** ASSIGNED TASK **
Transcribe the listing below word for word but skip its images.

···

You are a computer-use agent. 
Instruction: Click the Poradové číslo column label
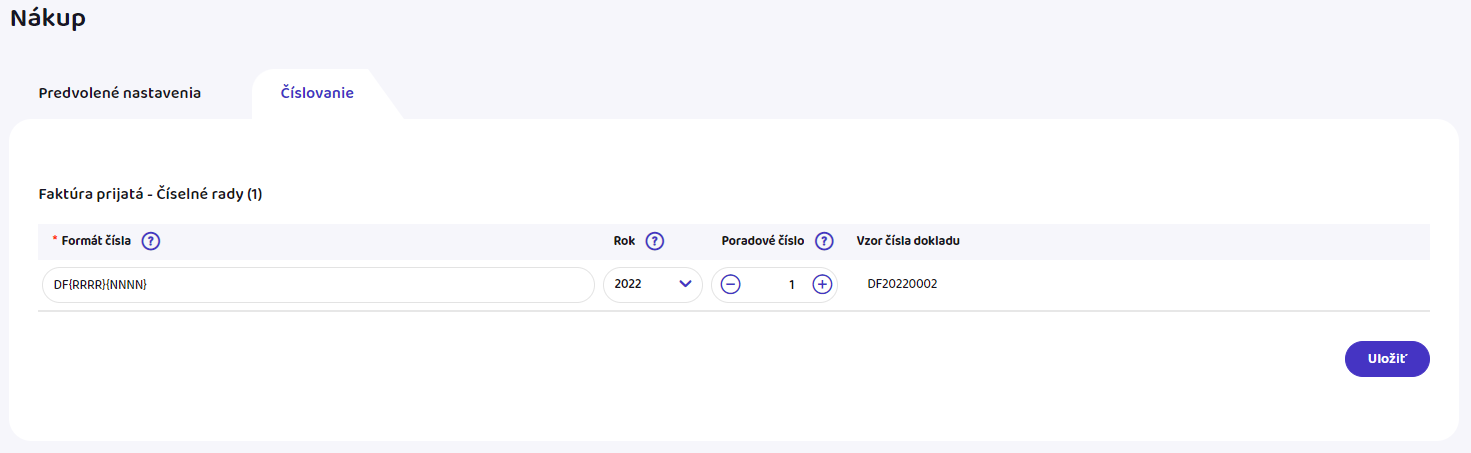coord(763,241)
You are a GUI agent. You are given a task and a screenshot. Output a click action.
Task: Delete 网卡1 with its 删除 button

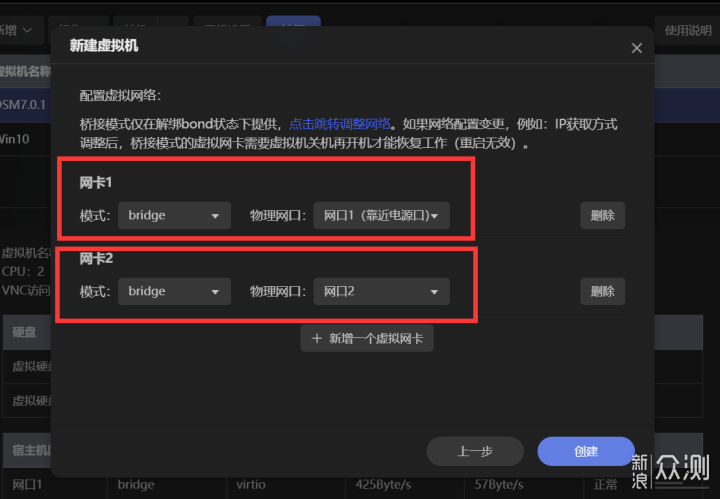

···

** ANSWER SPACE **
You are a computer-use agent. 
Instruction: Click the Poradové číslo column label
coord(763,241)
You are a GUI agent. You are given a task and a screenshot. Output a click action.
Task: Delete 网卡1 with its 删除 button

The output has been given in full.